(Beginning of Task material)

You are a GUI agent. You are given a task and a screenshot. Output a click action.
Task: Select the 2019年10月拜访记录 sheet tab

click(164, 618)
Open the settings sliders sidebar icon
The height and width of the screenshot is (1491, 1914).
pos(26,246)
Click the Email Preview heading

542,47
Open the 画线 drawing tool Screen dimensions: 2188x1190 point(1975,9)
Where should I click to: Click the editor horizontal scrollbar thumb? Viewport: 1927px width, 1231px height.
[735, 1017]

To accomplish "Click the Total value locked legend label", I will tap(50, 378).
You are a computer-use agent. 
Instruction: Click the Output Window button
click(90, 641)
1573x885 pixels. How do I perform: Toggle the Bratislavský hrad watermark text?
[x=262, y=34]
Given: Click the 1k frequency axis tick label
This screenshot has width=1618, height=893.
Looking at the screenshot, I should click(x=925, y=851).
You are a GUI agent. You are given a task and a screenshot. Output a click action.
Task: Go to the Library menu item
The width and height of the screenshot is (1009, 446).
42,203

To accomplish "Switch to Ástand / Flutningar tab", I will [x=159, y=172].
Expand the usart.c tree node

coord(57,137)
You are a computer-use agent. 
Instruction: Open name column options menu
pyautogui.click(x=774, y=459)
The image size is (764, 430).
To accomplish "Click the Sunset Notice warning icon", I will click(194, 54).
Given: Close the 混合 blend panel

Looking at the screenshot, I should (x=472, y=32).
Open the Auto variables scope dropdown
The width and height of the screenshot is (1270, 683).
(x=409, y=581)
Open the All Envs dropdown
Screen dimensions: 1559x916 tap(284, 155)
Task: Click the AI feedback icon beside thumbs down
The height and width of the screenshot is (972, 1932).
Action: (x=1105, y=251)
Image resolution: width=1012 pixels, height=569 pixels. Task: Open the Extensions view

(End of Task material)

**What is required:** Only lines with the word "label" belong in the answer; copy each of them from the material above.

**Solution to this exercise:**
To accomplish "Click the Total value locked legend label", I will tap(50, 378).
Given: Click the 1k frequency axis tick label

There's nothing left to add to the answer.